The move comes a week before the school board votes on the closings.
“There is no way that in a few short months the Board can responsibly do the counseling and provide the support services these children with disabilities need,” CTU Financial Secretary and former special education teacher Kristine Mayle said in a statement. “These proposed closings will inevitably put our students at greater risk for academic failure.”
Another suit claims racial discrimination by the board, CPS CEO Barbara Byrd-Bennett and the city "as parents seek to block the Board from continuing to select African-American children in school closings."
“The Board says they use neutral criteria, but somehow they keep finding criteria that will single out only African-American children,” parent Frances Newman said.
In response CPS said, "too many children today are trapped in underutilized, under-resourced schools cheating them of the investments they need to succeed in the classroom.
"Instead of offering up solutions," the statement continues, "CTU continues to protect a status quo that doesn't put our children first. Consolidating underutilized schools is necessary to give children the resources they need to access a quality, 21st century education."

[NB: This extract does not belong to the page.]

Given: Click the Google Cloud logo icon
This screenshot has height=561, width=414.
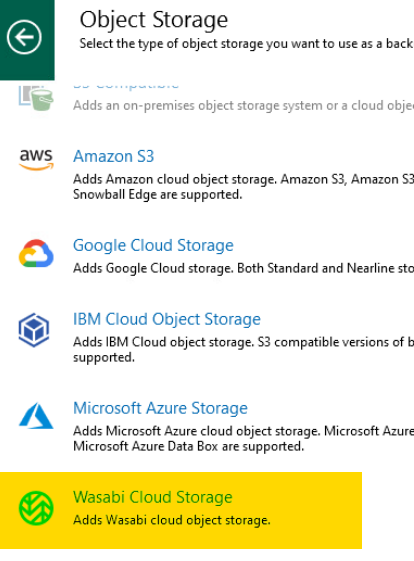Looking at the screenshot, I should (36, 253).
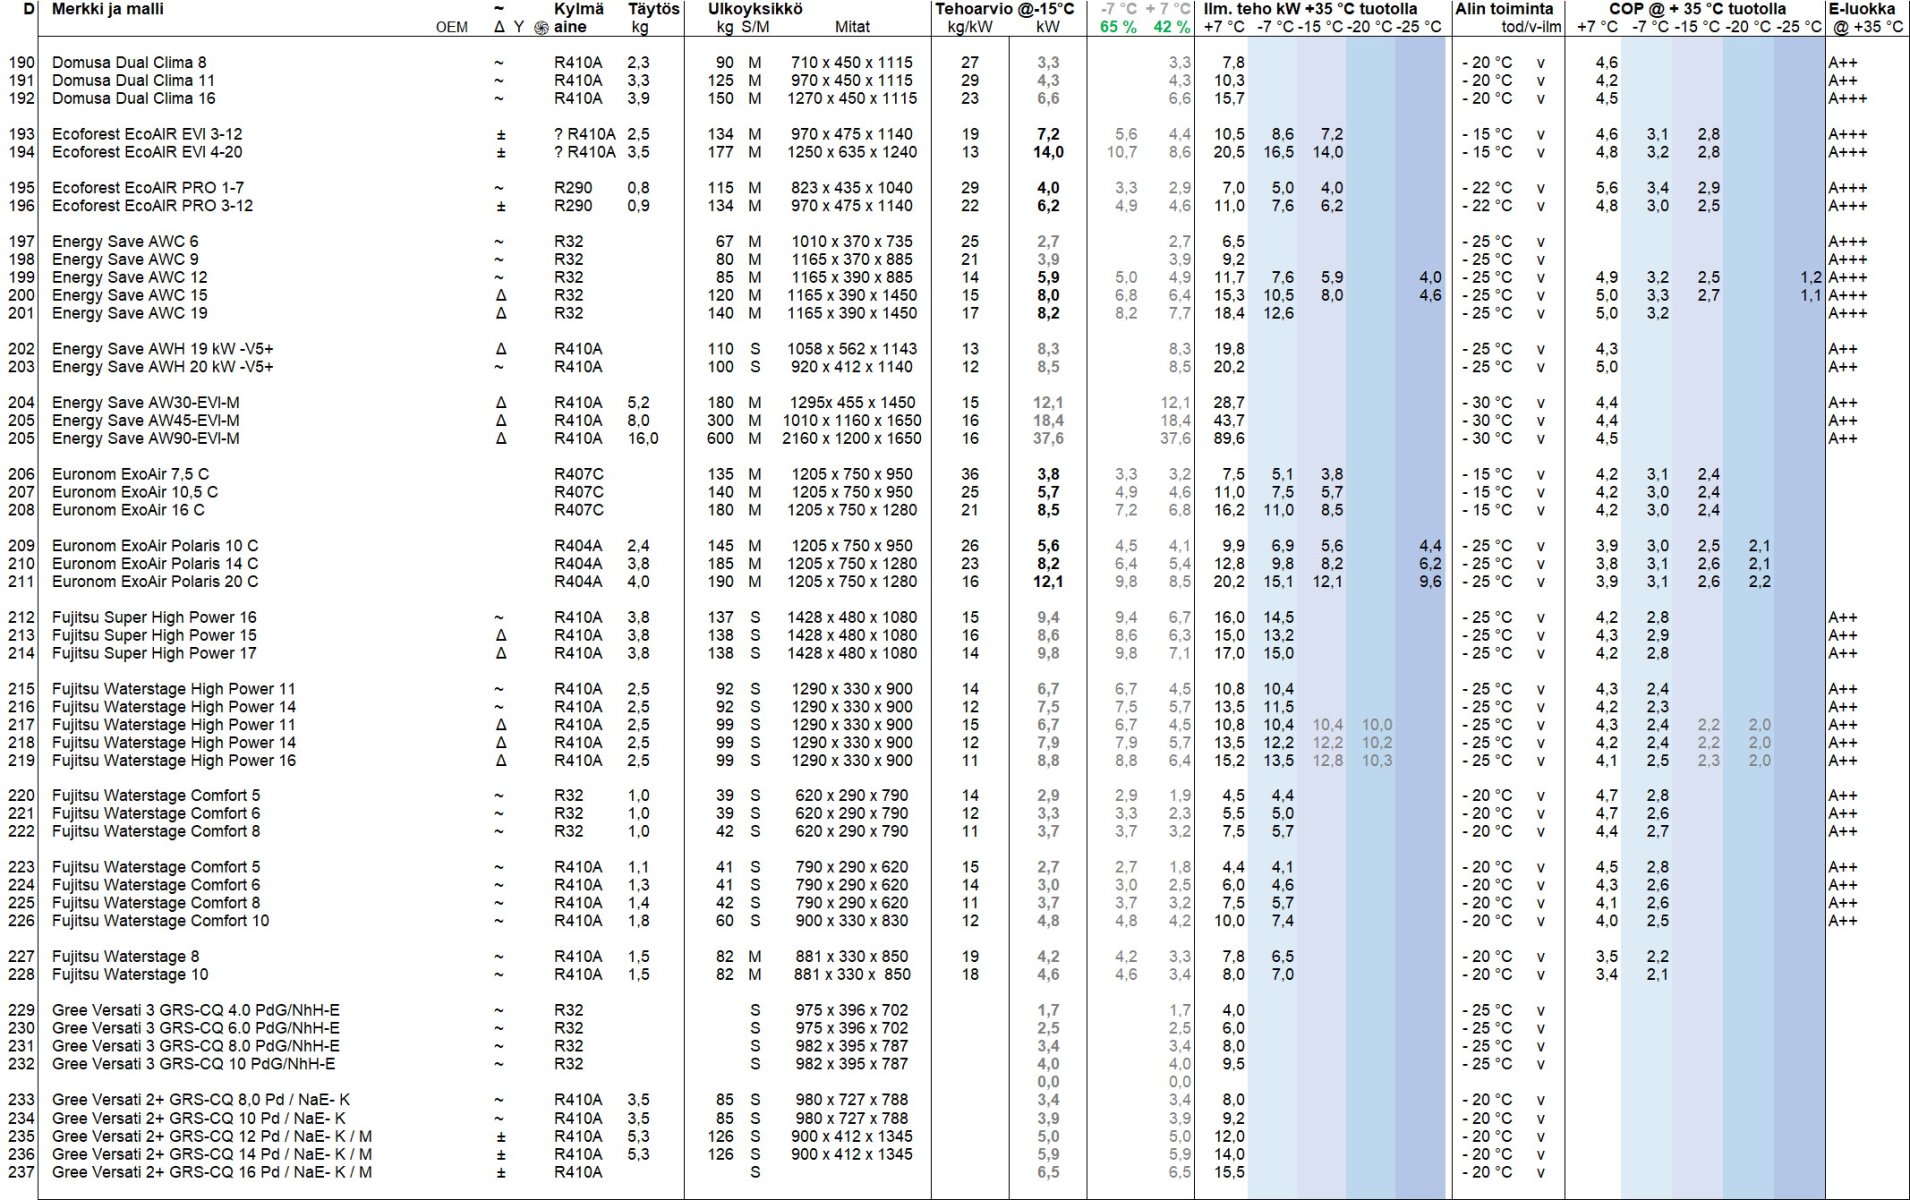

CPS announced plans in March to close the schools in an effort to address the district's $1 billion deficit, make better use of resources and improve education in the nation's third-largest district.
Since then hundreds of students, teachers and union members have rallied against the proposed closings. The CTU has said a single school closure is one too many and 50 or more would be catastrophic for the district.
Another big concern for many parents fighting to keep their schools in tact has been the fear that some students would need to cross potentially-unsafe gang boundaries. CPS CEO Barbara Byrd-Bennett has said there are plans in place to expand and enhance the district's "safe passage" program.
It was reported this week that Chicago firefighters were quietly ordered to join in staffing the safe passage routes beginning on the first day of school Aug. 26. Their presence would continue for the first three weeks of the school year.